WHAT IS EXPECTED: Extract each of the following lines verbatim, from first to last, omitting the pictures.

EXERCISE MATERIALS:
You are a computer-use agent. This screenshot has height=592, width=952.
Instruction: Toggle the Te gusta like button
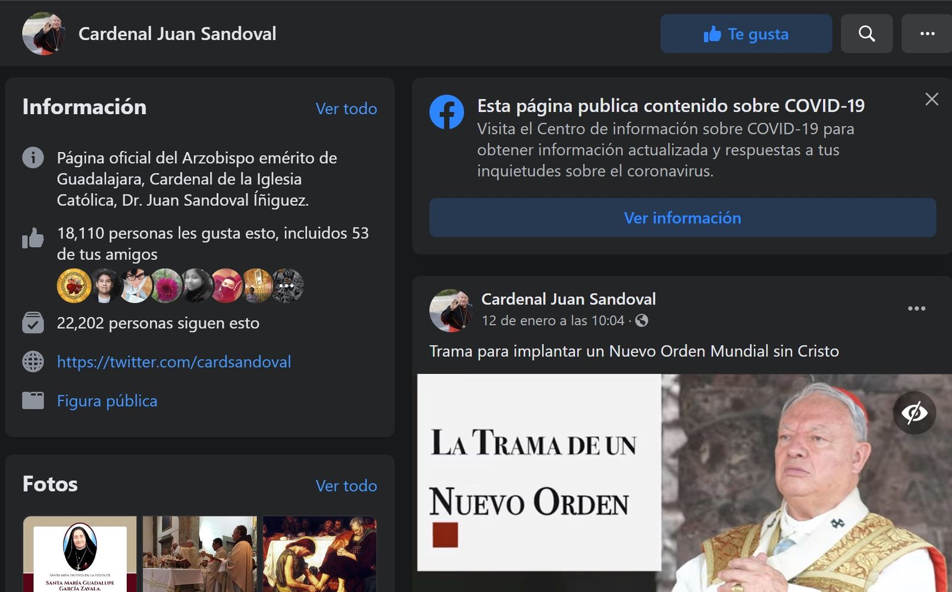746,34
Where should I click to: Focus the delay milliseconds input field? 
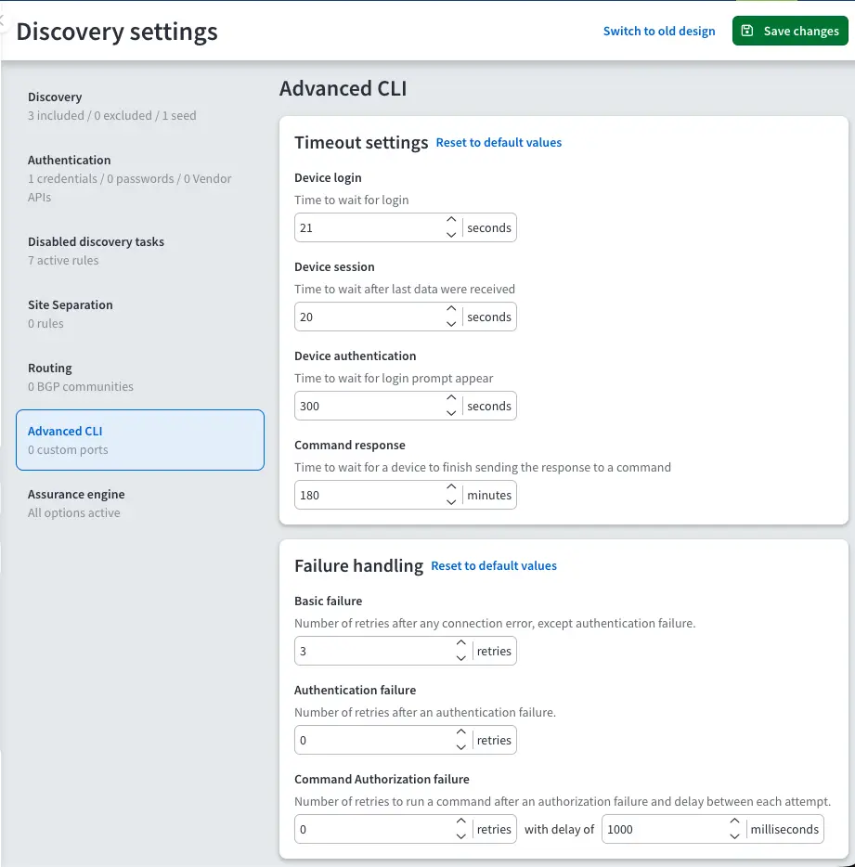point(663,829)
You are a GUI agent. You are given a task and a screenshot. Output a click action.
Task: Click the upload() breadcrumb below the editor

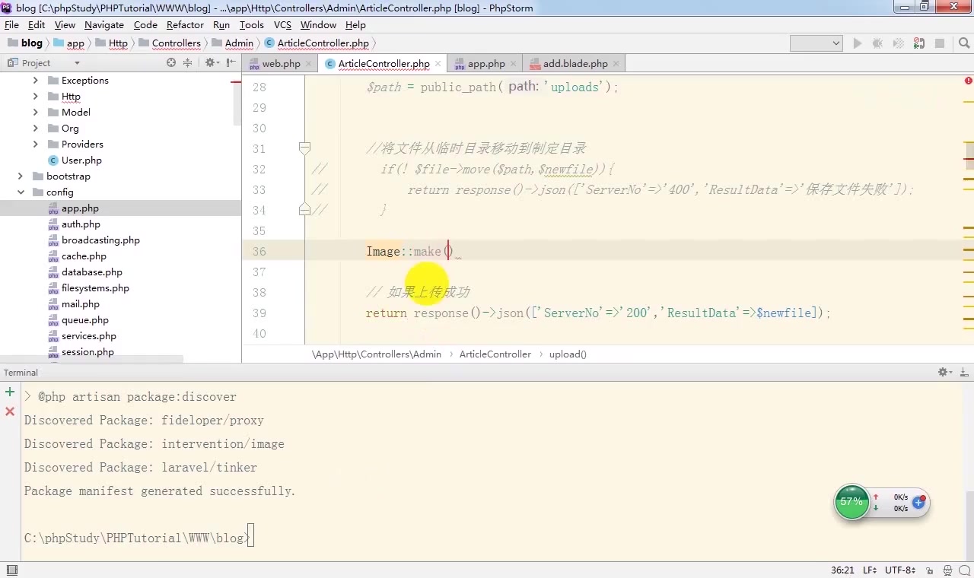[x=567, y=354]
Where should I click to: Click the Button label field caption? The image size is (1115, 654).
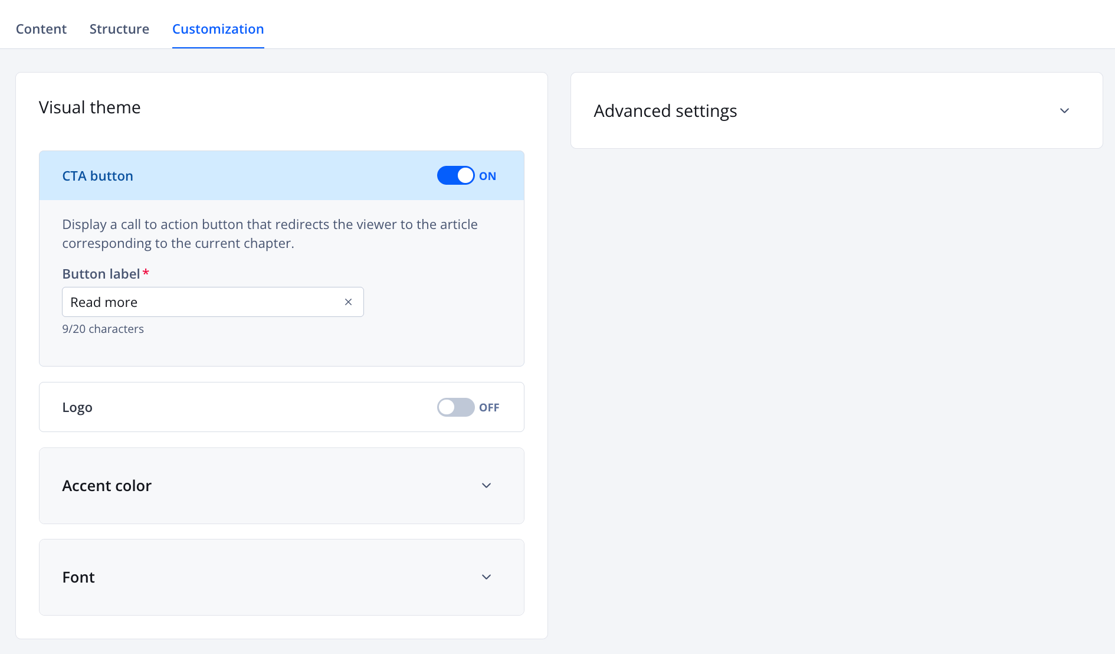tap(101, 274)
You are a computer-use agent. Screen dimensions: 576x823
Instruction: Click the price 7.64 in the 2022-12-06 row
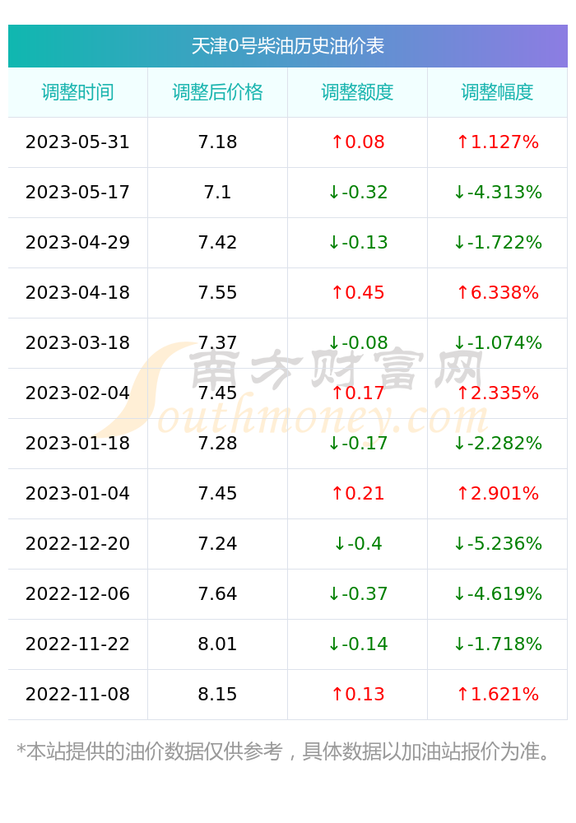point(218,593)
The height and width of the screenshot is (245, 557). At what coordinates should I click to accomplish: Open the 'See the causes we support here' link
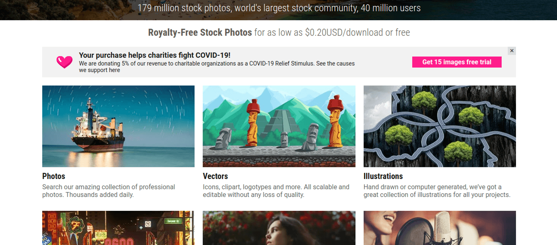click(x=335, y=64)
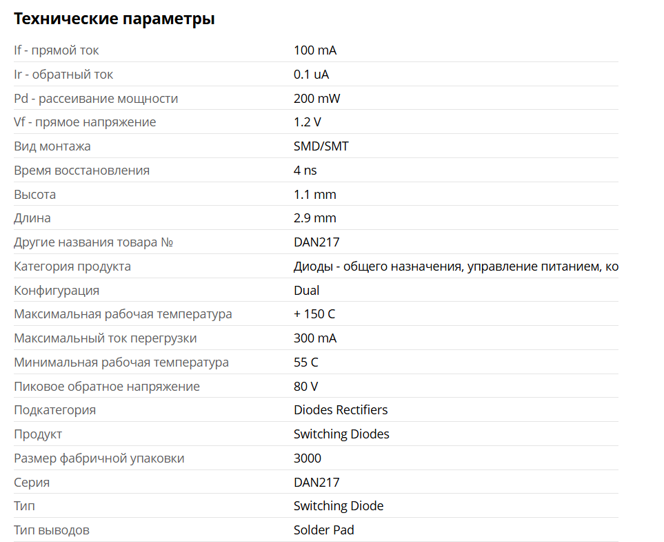Click 'DAN217' next to 'Другие названия товара №'
The height and width of the screenshot is (542, 664).
(x=316, y=242)
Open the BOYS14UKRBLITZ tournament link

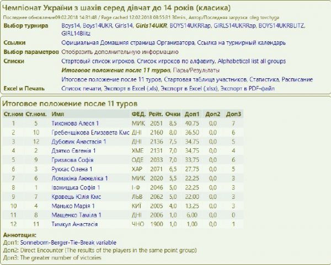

COMPLETE RESPONSE:
You are a computer-use agent. This screenshot has height=592, width=952.
Instruction: Toggle the Te gusta like button
746,34
Where should I click to: Focus the delay milliseconds input field? 
point(663,829)
You are a GUI agent. You are given a task and a screenshot. Output a click action.
Task: Click the upload() breadcrumb below the editor

[x=567, y=354]
Where should I click to: Click the Button label field caption? The image size is (1115, 654).
tap(101, 274)
You are a computer-use agent. Screen dimensions: 576x823
Instruction: Click the price 7.64 in the 2022-12-06 row
point(218,593)
The height and width of the screenshot is (245, 557). At what coordinates should I click to accomplish: Open the 'See the causes we support here' link
click(x=335, y=64)
Click 'DAN217' next to 'Другие названия товара №'
The height and width of the screenshot is (542, 664).
(x=316, y=242)
Open the BOYS14UKRBLITZ tournament link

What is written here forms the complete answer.